Il est toutefois important de noter qu’un certain débat est en cours à cet égard et que plusieurs experts croient que les ordres professionnels vont trop loin en condamnant les membres qui n’ont fait que s’exprimer et donner leurs opinions personnelles sur un ou des sujets d’actualité controversés5. Conséquemment, plusieurs sont même d’avis que certaines condamnations pourraient potentiellement être renversées par les tribunaux supérieurs et ainsi baliser et clarifier les obligations professionnelles liées à la liberté d’expression.
Ainsi, bien qu’il n’y ait pas encore de décisions rendues en ce sens, il n’est pas impossible que des professionnels lésés obtiennent gain de cause en portant leur dossier en appel. Un suivi des décisions à cet égard dans les prochains mois pourrait éclaircir cette question, puisque les instances supérieures seront peut-être appelées, prochainement, à rectifier le tir sur une situation que plusieurs qualifient de « dérapage déontologique » ainsi qu’à rétablir le juste équilibre entre liberté d’expression et obligations déontologiques.
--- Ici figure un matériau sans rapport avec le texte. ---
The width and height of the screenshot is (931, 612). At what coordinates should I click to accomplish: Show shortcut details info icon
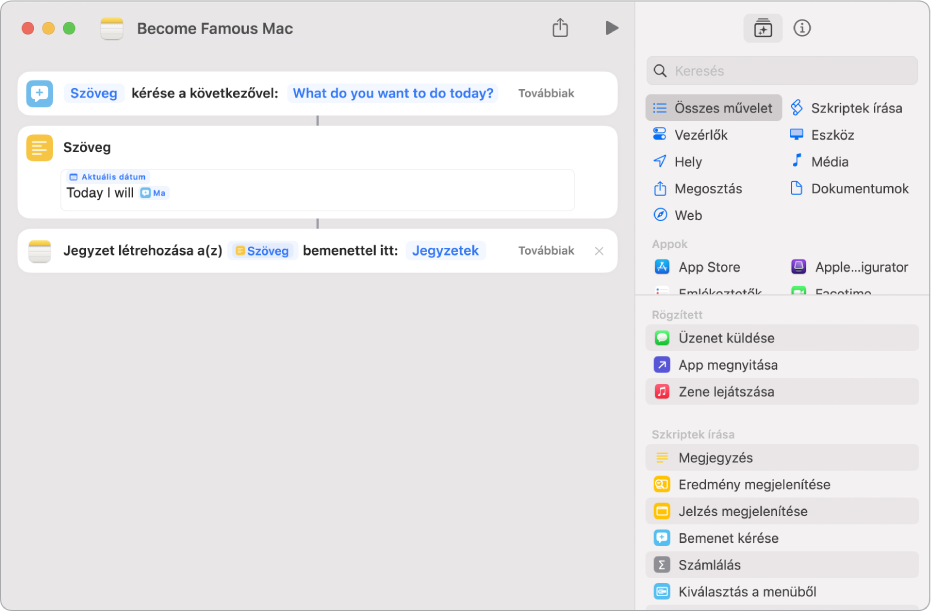point(802,28)
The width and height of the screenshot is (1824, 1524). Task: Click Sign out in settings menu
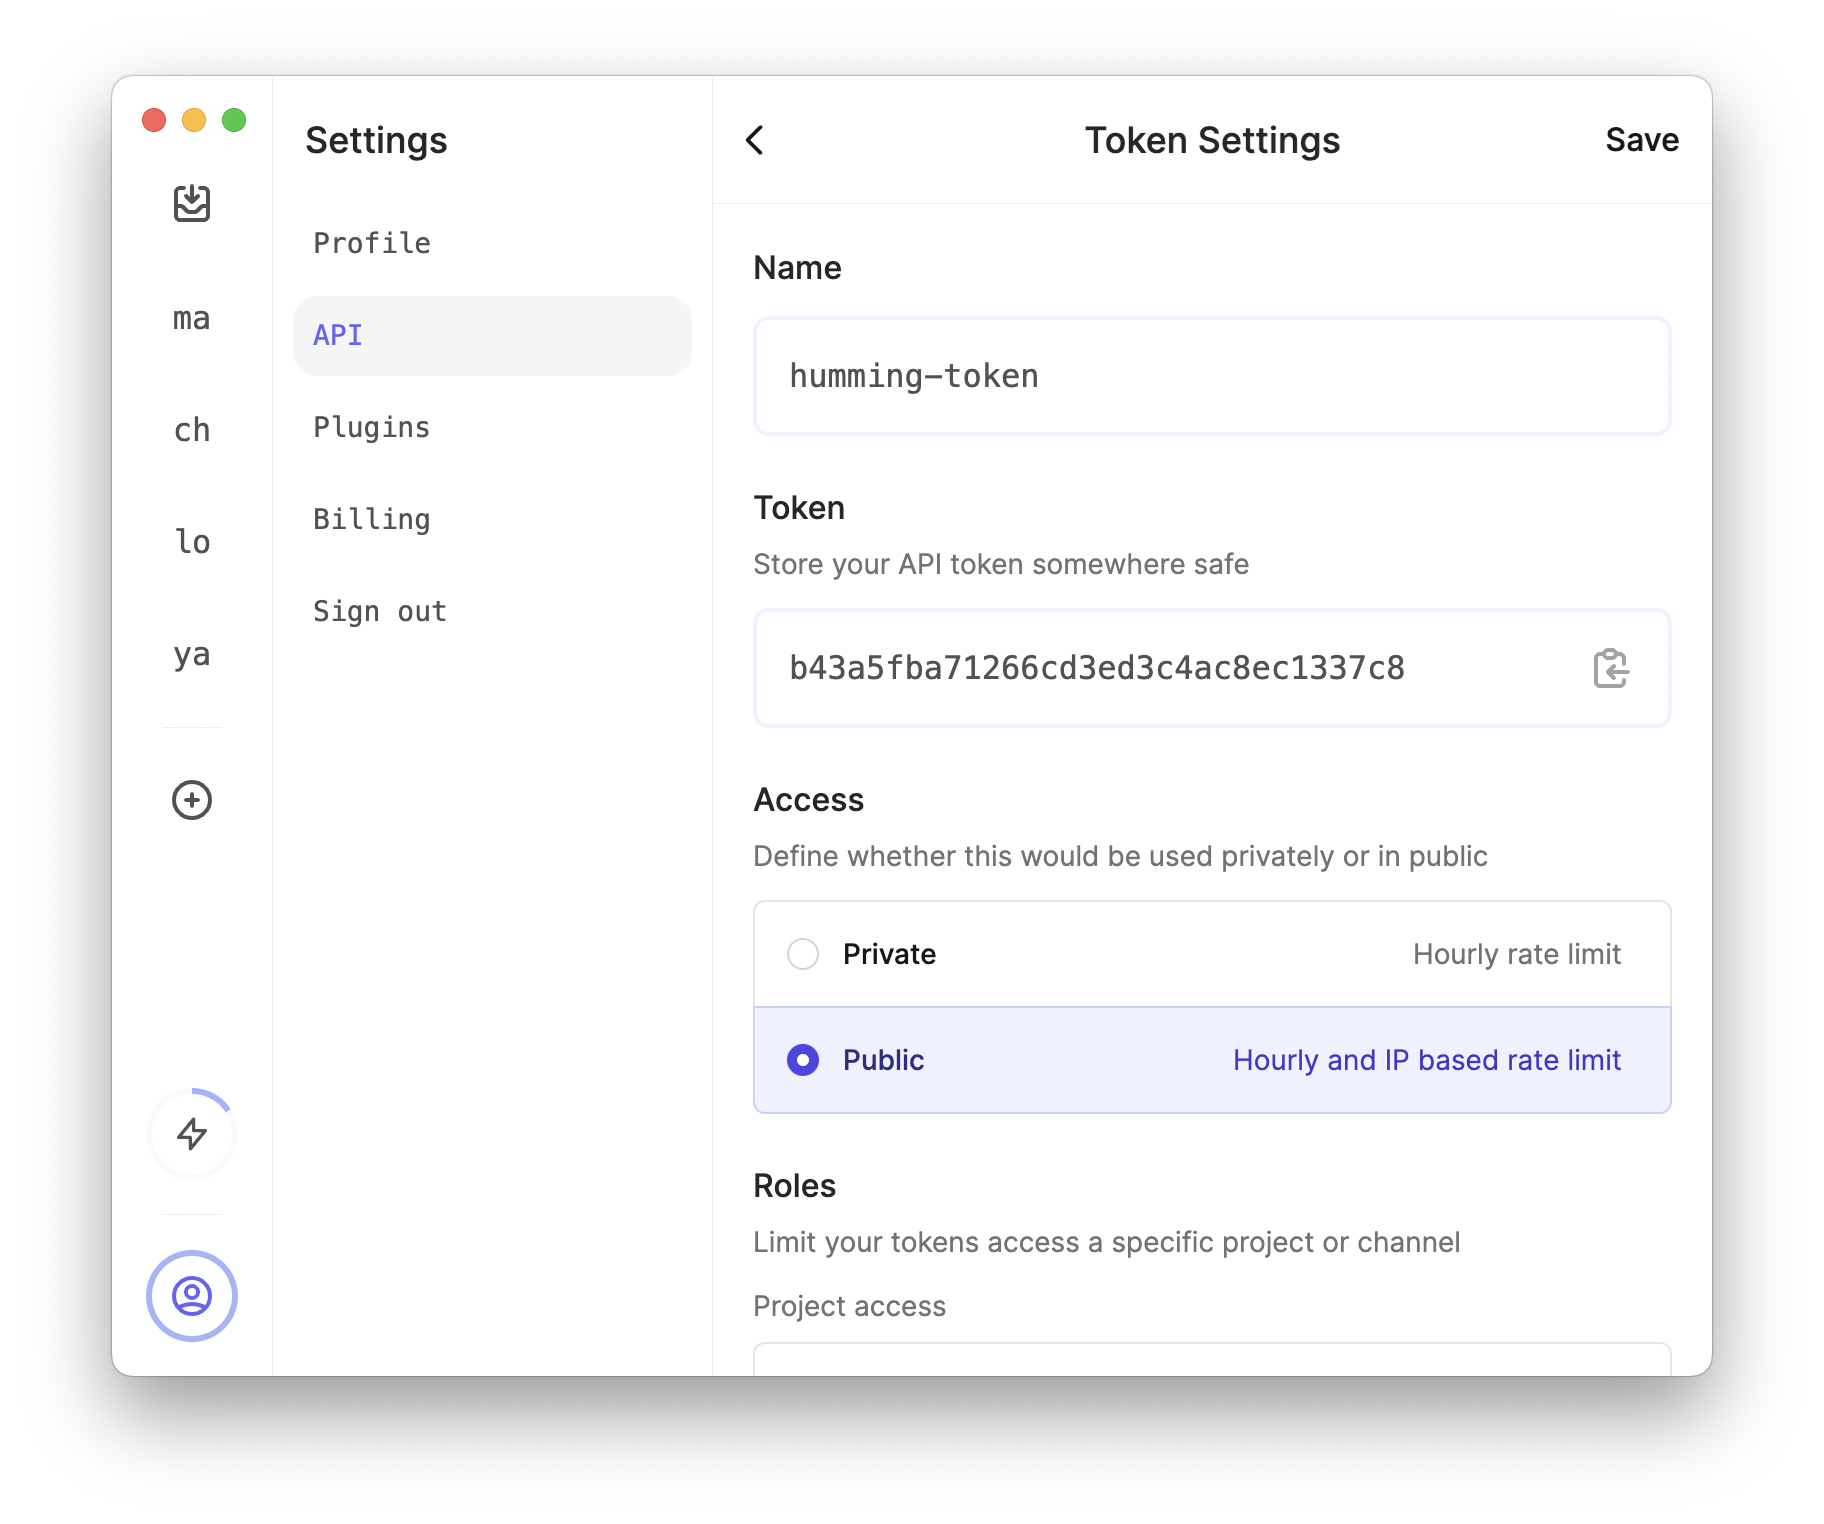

Au surplus, il est important de noter que le processus d’enquête du syndic d’un ordre professionnel a beaucoup à jouer dans la suite du dossier et sur la décision de porter ou non une plainte devant le Conseil de discipline de l’ordre professionnel en question. Par conséquent, tout professionnel visé par une enquête professionnelle devrait requérir les services d’un avocat, et ce, dès le début du processus, afin de bien l’outiller et l’informer de ses obligations dans les circonstances. À cette fin, notre équipe de droit professionnel saura vous guider.
Rédigé avec la collaboration de Monsieur William Landry, stagiaire en droit.
1 Comptables professionnels agréés (Ordre des) c. Blais, 2022 QCCDCPA 3 (CanLII).
2 Code des professions, RLRQ, c. C-26, art. 59.2.
3 Id.
4 Comptables professionnels agréés (Ordre professionnel des) c. Pilon, 2020 QCCDCPA 40.
5 Scali, D. (16 juillet 2022). Des dizaines de travailleurs punis pour leurs propos antivaccins ou anti-mesures sanitaires. Le Journal de Montréal.